#### [TEXTO DE LECTURA]
►
Probablemente Joe Biden acabe ganando las elecciones estadounidenses, pero el reconocimiento de ello le costará muchos días y grandes esfuerzos institucionales y judiciales. Como había anunciado previamente, Donald Trump no aceptaría una derrota la que a su juicio y la de sus seguidores sólo era posible si le robaban las elecciones. El peor de los escenarios electorales que se temían se ha acabado produciendo: una victoria demócrata muy ajustada y el no reconocimiento de esto por parte de unos republicanos dispuestos a litigar hasta donde haga falta y, de paso, hacer tierra quemada y destruir la credibilidad de las instituciones y del sistema político. En la calle, grupos armados poseídos por teorías conspiratorias como las que difunden grupos tanto demenciales como QAnon, dispuestos a ir hasta el final en esta locura. Trump quizás al final tendrá que abandonar la Casa Blanca, pero el trumpismo se quedará en una sociedad americana profunda y lastimosamente dividida.
Y es que Trump ha instituido una nueva manera de hacer política, la que entre otras cosas consiste en arrasar con todo y en no dar por buena ninguna regla del juego. Una manera de actuar y de construir el relato que ya se ha impuesto en diversos grados de intensidad en buena parte del mundo. Es lo que ahora se lleva. En las elecciones americanas actuales, sólo ha existido él. Ha ocupado el centro del escenario y ha ido marcando la agenda según su criterio y percepción. No hay contrincante, a nadie le interesa quién es Joe Biden ni lo que piensa hacer. Todo resulta dual entre seguidores enardecidos y votantes que no lo soportan y huyen de tanta desmesura. Esta es su victoria incuestionable, aunque después las cifras finales no le den la presidencia. En su extremado egocentrismo no hay lugar para nadie más y lo que le corresponde de natural sólo le puede ser usurpado o expoliado por la conjunción de las fuerzas del mal. Poca sofisticación en el razonamiento, esquemas sencillos.
◄
#### [DESCRIPCIÓN DE LA TAREA]
Resume en dos oraciones el texto sobre las elecciones estadounidenses. Los ítems son un material aparte, sin relación con el texto.

Registros extraídos
►
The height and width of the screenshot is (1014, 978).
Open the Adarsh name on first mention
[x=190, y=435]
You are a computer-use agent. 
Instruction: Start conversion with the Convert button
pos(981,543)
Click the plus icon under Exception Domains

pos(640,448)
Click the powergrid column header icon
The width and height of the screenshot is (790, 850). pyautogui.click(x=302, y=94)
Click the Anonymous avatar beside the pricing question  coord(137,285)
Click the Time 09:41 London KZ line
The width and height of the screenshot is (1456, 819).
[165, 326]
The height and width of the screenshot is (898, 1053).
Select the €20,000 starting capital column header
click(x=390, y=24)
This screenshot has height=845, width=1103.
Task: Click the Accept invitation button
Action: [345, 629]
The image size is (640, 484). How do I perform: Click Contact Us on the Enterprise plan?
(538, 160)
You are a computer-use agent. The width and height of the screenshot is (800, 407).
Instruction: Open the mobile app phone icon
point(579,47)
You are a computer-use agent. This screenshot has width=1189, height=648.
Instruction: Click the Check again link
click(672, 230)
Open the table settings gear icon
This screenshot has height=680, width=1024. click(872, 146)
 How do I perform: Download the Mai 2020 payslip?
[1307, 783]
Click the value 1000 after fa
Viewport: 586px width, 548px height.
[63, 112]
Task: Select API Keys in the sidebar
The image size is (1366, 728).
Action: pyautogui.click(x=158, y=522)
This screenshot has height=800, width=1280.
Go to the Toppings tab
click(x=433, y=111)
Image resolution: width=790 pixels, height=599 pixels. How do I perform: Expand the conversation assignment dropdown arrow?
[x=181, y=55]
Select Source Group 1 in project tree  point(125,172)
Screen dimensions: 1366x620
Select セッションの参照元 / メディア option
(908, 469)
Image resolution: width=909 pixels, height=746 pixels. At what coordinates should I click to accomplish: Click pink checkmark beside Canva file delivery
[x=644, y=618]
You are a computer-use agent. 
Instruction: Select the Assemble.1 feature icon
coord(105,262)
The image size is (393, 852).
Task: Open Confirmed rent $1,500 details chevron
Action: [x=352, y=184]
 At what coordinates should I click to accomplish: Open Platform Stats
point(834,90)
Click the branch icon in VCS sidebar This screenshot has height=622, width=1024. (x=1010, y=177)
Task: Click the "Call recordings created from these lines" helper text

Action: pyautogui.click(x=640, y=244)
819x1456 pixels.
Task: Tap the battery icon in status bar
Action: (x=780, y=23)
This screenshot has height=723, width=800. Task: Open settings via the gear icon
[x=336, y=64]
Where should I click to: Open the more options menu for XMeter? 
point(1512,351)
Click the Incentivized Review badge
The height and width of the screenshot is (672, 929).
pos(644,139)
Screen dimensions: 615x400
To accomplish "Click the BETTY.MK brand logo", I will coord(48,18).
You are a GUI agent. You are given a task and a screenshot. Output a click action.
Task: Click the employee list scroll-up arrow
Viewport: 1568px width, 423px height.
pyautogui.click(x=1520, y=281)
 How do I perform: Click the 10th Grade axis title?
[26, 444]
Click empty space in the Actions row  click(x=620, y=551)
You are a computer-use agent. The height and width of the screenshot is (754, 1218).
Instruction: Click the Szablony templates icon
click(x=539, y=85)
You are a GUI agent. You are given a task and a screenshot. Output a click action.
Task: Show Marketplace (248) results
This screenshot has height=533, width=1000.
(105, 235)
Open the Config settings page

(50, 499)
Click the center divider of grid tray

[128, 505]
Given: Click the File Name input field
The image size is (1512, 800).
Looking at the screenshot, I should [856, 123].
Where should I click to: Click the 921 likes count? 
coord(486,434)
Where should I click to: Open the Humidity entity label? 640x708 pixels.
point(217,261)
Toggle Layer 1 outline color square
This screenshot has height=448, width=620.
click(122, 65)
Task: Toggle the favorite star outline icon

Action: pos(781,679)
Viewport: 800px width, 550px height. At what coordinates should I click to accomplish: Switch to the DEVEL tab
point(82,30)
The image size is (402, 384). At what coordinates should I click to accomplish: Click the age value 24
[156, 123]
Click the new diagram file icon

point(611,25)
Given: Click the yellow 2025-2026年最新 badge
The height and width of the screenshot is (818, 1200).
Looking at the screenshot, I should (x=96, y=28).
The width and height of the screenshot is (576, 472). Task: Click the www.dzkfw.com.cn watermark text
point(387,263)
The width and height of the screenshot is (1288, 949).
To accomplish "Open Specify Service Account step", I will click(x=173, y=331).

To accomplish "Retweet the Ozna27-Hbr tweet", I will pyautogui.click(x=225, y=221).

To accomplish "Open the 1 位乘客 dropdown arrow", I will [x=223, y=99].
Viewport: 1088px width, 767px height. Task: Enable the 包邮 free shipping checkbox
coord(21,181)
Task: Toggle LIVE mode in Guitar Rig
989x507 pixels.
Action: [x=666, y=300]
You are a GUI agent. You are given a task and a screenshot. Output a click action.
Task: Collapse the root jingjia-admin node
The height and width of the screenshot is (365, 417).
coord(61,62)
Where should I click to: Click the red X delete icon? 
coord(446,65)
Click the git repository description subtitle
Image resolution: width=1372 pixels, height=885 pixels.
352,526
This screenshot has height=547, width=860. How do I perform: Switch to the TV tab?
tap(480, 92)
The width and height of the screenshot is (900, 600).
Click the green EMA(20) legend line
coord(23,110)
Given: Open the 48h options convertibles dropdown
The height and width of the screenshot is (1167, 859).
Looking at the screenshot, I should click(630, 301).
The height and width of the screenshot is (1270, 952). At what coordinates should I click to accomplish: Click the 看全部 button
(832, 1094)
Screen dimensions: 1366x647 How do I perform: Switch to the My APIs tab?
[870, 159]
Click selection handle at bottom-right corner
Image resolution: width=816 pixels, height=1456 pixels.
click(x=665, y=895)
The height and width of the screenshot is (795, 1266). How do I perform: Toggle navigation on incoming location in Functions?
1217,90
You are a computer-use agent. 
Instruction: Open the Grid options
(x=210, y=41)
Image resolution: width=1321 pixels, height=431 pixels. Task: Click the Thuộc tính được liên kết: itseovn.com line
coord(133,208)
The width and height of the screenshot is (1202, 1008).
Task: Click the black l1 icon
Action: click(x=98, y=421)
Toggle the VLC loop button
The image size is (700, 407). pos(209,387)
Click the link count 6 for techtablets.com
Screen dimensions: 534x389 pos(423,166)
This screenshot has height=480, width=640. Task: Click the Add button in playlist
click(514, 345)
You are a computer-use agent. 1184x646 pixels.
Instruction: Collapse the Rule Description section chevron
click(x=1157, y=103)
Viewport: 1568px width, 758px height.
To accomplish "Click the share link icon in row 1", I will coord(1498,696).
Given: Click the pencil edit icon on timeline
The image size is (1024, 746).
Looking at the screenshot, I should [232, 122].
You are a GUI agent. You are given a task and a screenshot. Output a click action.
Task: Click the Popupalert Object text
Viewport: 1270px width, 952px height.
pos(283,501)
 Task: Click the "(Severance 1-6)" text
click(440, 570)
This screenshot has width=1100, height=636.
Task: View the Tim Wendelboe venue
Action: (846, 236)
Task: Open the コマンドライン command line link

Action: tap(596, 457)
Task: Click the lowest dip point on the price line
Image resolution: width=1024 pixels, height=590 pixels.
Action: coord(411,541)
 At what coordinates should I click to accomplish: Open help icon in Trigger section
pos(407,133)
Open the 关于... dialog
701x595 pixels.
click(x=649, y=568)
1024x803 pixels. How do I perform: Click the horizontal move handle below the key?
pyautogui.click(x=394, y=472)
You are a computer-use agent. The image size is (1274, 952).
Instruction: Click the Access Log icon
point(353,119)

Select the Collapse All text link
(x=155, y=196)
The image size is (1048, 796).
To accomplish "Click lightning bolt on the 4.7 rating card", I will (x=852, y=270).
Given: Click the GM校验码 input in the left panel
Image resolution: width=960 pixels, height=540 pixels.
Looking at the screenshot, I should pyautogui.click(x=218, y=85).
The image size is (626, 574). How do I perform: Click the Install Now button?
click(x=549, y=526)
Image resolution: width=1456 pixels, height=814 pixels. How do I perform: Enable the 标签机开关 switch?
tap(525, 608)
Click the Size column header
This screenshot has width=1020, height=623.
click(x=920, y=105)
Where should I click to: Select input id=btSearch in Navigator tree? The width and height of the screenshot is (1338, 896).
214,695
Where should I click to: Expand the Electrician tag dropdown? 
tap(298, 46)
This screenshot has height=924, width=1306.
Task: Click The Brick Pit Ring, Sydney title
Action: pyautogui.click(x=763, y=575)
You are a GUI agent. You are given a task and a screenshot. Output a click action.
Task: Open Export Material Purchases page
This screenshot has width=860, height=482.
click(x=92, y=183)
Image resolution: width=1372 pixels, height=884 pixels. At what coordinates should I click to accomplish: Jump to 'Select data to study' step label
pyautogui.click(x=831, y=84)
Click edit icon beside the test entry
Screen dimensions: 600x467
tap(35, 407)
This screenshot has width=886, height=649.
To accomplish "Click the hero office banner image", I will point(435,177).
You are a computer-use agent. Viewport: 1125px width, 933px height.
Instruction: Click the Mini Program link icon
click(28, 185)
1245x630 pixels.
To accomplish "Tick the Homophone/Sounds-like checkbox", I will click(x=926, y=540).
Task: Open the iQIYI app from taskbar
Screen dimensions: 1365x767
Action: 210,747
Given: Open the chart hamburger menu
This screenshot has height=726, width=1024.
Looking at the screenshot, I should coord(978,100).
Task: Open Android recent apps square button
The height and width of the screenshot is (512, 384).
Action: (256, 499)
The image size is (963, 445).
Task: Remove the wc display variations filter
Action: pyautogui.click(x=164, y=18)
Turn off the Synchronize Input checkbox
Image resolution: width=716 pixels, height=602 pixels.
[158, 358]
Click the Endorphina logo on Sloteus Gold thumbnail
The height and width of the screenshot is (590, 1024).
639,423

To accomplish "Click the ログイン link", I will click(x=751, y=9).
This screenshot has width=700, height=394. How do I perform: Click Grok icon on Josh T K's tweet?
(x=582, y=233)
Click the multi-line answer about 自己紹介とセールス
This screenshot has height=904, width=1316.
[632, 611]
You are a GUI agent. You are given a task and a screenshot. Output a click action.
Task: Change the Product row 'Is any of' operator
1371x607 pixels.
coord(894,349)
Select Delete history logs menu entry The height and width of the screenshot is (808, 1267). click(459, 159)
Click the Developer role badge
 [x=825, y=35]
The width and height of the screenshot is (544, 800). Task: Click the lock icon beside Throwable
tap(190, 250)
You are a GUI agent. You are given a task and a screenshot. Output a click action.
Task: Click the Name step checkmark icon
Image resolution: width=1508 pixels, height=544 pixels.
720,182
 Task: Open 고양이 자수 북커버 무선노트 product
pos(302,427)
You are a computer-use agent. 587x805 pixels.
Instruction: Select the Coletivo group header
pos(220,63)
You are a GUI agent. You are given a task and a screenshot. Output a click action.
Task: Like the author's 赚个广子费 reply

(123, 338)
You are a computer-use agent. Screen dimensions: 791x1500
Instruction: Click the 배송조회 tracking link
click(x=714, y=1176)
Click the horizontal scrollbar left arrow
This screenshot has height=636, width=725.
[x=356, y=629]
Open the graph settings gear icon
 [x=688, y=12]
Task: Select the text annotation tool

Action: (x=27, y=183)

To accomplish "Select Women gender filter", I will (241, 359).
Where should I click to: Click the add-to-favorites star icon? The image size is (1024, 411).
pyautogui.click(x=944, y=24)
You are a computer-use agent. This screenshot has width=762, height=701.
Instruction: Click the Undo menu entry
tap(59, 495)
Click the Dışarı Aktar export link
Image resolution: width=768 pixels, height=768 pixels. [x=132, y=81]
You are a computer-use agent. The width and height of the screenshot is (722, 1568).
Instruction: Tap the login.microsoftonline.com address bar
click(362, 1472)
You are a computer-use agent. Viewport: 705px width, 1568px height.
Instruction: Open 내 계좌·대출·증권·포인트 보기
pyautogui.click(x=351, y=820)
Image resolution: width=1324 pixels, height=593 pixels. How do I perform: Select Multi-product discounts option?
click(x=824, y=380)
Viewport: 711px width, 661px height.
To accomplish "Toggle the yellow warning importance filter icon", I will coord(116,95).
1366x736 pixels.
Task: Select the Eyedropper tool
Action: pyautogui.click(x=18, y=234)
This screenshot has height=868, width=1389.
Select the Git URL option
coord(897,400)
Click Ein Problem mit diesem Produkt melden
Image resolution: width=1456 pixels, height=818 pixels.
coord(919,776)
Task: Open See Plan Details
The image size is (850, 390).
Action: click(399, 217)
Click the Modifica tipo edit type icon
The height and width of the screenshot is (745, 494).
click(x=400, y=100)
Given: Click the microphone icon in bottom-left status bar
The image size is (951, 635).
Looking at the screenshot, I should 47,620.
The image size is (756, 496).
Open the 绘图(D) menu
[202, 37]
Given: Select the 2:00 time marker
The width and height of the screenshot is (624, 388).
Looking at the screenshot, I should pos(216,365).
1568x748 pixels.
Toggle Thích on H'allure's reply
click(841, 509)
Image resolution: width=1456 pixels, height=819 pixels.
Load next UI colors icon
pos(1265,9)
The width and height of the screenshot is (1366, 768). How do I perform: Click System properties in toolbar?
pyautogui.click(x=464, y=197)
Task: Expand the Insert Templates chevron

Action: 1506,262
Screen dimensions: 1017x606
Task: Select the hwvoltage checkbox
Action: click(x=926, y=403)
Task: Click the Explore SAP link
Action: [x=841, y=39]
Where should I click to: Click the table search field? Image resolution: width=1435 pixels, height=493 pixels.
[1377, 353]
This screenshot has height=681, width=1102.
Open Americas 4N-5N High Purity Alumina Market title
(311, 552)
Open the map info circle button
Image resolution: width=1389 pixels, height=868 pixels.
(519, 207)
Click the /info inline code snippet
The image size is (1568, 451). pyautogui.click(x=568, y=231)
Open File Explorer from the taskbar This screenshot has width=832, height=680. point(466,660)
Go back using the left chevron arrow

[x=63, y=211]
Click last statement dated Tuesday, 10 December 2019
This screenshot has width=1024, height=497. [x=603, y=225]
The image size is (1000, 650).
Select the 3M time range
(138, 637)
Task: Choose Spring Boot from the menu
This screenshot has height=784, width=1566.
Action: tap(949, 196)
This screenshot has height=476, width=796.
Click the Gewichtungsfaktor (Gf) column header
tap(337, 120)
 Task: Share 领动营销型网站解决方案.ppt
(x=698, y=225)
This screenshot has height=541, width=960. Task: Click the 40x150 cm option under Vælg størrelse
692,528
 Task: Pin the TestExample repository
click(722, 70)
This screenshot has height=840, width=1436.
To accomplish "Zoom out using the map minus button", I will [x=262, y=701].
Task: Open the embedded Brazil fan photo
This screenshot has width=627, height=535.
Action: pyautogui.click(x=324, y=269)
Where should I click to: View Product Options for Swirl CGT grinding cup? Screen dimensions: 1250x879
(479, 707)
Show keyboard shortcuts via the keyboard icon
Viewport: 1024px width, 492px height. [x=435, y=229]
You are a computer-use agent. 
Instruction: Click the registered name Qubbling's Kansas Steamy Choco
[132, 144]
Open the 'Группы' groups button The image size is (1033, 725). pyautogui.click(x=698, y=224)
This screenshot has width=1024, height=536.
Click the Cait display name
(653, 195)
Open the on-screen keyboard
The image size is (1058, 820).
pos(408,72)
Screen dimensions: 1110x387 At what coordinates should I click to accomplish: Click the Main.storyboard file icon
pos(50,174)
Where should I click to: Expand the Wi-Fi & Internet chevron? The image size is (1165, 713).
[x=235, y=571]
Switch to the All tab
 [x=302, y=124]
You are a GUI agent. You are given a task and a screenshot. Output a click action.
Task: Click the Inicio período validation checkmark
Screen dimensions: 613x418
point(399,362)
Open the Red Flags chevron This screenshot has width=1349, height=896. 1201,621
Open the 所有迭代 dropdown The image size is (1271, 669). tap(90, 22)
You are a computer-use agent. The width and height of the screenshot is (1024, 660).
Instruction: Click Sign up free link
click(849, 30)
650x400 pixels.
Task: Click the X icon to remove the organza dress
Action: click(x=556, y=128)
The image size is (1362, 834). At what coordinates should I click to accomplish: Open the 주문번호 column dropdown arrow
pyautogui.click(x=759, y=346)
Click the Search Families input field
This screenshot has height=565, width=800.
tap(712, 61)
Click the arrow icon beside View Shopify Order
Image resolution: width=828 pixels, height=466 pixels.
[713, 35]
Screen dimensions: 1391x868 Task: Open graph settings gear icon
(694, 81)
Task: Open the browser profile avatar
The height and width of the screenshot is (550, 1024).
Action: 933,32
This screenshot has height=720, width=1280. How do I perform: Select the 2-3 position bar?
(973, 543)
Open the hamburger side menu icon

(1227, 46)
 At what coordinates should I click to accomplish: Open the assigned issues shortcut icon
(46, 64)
◄
#### [RESPUESTA DEL EJERCICIO]
Joe Biden probablemente ganará las elecciones estadounidenses, pero Donald Trump, como había anunciado, no acepta la derrota, y los republicanos están dispuestos a litigar hasta donde haga falta. Trump ha instituido una nueva manera de hacer política, que consiste en arrasar con todo y no dar por buena ninguna regla del juego, y el trumpismo se quedará en una sociedad americana profundamente dividida.